Reproduce all of the following material line for line, without changing anything.

▬▬▬

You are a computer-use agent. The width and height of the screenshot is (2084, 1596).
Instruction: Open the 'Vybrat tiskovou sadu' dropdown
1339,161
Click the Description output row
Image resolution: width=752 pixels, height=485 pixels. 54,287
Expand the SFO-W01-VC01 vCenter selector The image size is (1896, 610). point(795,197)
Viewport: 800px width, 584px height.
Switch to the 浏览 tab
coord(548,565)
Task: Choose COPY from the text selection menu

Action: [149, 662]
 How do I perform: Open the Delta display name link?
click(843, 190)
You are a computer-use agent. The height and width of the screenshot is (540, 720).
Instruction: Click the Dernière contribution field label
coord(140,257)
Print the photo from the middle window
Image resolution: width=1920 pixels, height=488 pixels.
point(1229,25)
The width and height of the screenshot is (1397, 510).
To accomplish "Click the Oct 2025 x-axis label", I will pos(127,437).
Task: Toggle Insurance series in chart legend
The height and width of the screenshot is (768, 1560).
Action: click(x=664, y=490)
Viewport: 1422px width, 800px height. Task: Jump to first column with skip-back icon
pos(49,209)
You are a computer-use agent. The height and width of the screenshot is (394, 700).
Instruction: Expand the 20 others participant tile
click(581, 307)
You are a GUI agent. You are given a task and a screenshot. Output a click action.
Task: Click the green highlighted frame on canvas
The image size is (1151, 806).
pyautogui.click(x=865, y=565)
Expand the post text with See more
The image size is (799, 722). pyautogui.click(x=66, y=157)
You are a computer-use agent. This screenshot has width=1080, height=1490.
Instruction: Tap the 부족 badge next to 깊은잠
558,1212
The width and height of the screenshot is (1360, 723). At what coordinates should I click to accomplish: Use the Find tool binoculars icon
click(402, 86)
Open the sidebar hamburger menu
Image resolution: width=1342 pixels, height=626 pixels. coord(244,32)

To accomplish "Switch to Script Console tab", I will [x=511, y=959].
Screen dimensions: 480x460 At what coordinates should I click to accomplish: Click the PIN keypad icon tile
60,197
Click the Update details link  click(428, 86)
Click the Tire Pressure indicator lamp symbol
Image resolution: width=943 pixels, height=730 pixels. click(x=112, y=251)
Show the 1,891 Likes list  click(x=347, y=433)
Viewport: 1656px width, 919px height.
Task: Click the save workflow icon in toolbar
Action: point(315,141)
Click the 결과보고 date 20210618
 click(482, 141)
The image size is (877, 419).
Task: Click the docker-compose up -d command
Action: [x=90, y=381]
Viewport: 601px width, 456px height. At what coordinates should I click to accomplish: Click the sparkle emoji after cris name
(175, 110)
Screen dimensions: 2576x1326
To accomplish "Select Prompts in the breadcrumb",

▬▬▬

* [IN RESPONSE]
You are a computer-use agent. The width and height of the screenshot is (2084, 1596).
Instruction: Open the 'Vybrat tiskovou sadu' dropdown
1339,161
Click the Description output row
Image resolution: width=752 pixels, height=485 pixels. 54,287
Expand the SFO-W01-VC01 vCenter selector The image size is (1896, 610). point(795,197)
Viewport: 800px width, 584px height.
Switch to the 浏览 tab
coord(548,565)
Task: Choose COPY from the text selection menu

Action: [149, 662]
 How do I perform: Open the Delta display name link?
click(843, 190)
You are a computer-use agent. The height and width of the screenshot is (540, 720).
Instruction: Click the Dernière contribution field label
coord(140,257)
Print the photo from the middle window
Image resolution: width=1920 pixels, height=488 pixels.
point(1229,25)
The width and height of the screenshot is (1397, 510).
To accomplish "Click the Oct 2025 x-axis label", I will pos(127,437).
Task: Toggle Insurance series in chart legend
The height and width of the screenshot is (768, 1560).
Action: click(x=664, y=490)
Viewport: 1422px width, 800px height. Task: Jump to first column with skip-back icon
pos(49,209)
You are a computer-use agent. The height and width of the screenshot is (394, 700).
Instruction: Expand the 20 others participant tile
click(581, 307)
You are a GUI agent. You are given a task and a screenshot. Output a click action.
Task: Click the green highlighted frame on canvas
The image size is (1151, 806).
pyautogui.click(x=865, y=565)
Expand the post text with See more
The image size is (799, 722). pyautogui.click(x=66, y=157)
You are a computer-use agent. This screenshot has width=1080, height=1490.
Instruction: Tap the 부족 badge next to 깊은잠
558,1212
The width and height of the screenshot is (1360, 723). At what coordinates should I click to accomplish: Use the Find tool binoculars icon
click(402, 86)
Open the sidebar hamburger menu
Image resolution: width=1342 pixels, height=626 pixels. coord(244,32)

To accomplish "Switch to Script Console tab", I will [x=511, y=959].
Screen dimensions: 480x460 At what coordinates should I click to accomplish: Click the PIN keypad icon tile
60,197
Click the Update details link  click(428, 86)
Click the Tire Pressure indicator lamp symbol
Image resolution: width=943 pixels, height=730 pixels. click(x=112, y=251)
Show the 1,891 Likes list  click(x=347, y=433)
Viewport: 1656px width, 919px height.
Task: Click the save workflow icon in toolbar
Action: point(315,141)
Click the 결과보고 date 20210618
 click(482, 141)
The image size is (877, 419).
Task: Click the docker-compose up -d command
Action: [x=90, y=381]
Viewport: 601px width, 456px height. At what coordinates should I click to accomplish: Click the sparkle emoji after cris name
(175, 110)
Screen dimensions: 2576x1326
To accomplish "Select Prompts in the breadcrumb",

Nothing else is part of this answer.